▶ [What is needed]: Filter the listing below, keeping every line that holds "icon".

▶ [Records shown]:
━━━━━━━━

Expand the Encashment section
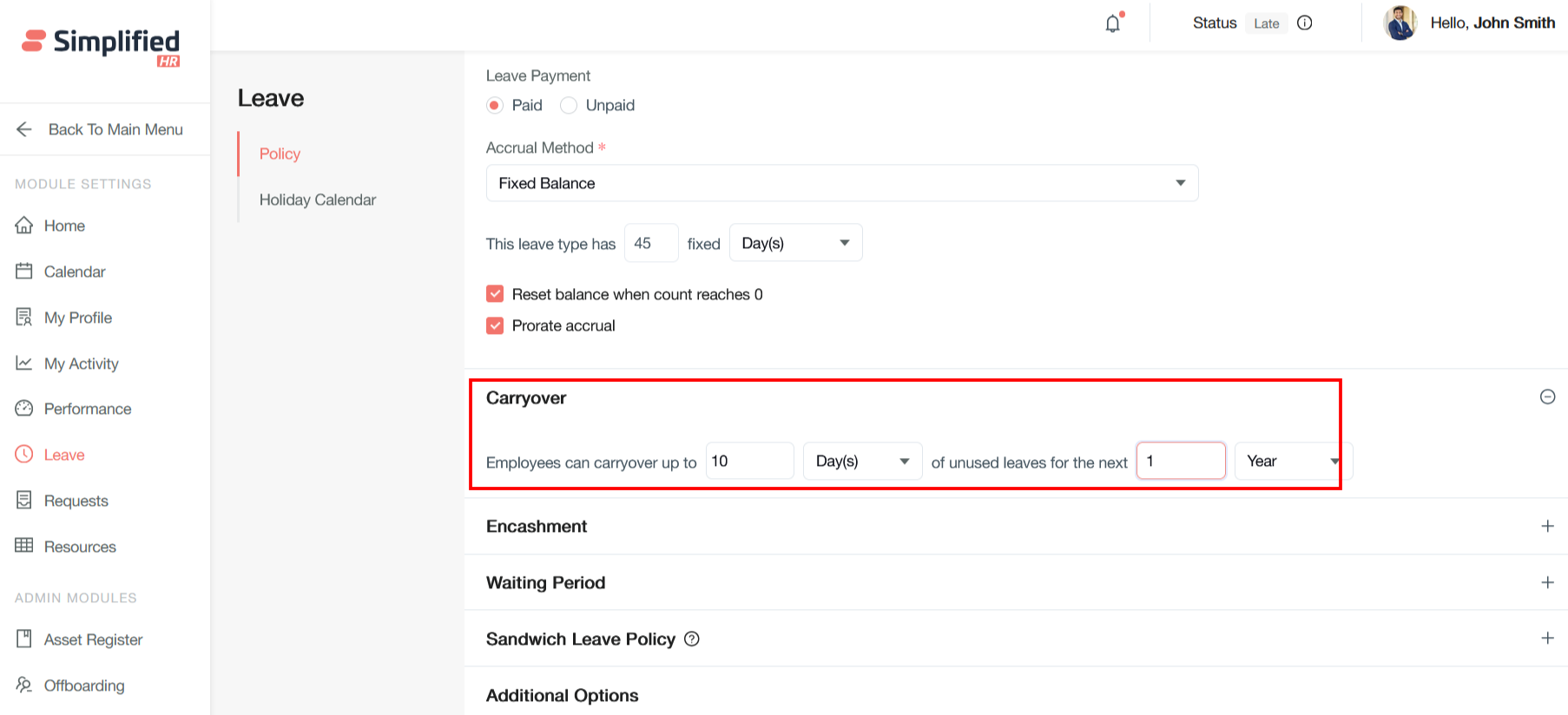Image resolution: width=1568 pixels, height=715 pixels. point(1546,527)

━━━━━━━━

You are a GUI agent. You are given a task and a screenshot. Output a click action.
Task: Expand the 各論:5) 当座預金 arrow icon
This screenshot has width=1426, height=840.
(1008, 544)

━━━━━━━━

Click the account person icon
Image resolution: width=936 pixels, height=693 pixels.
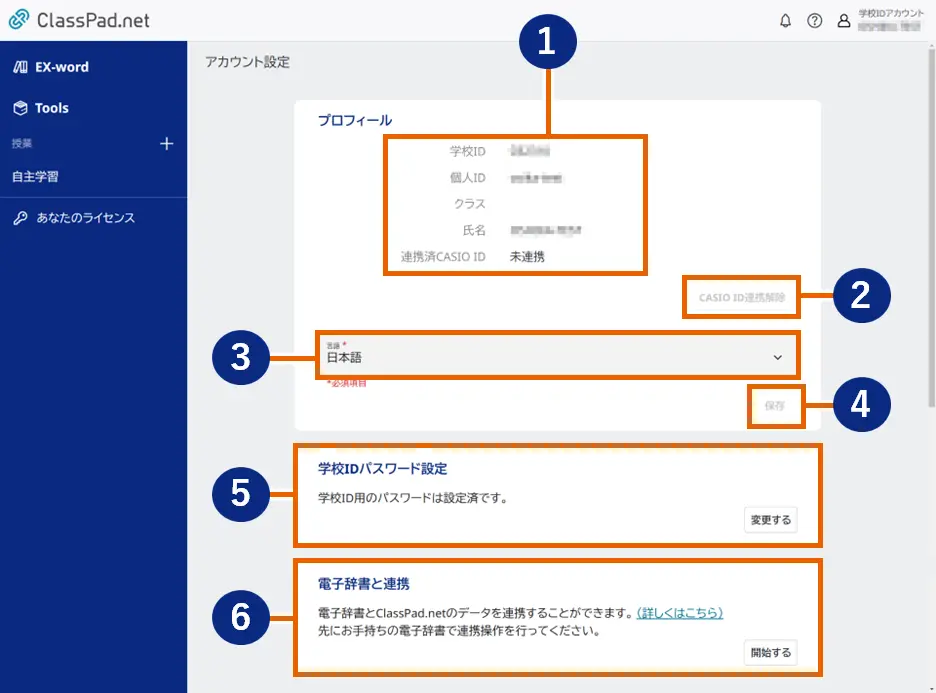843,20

━━━━━━━━

▶ [Answer for this exercise]:
Task: Expand the 各論:5) 当座預金 arrow icon
Click the account person icon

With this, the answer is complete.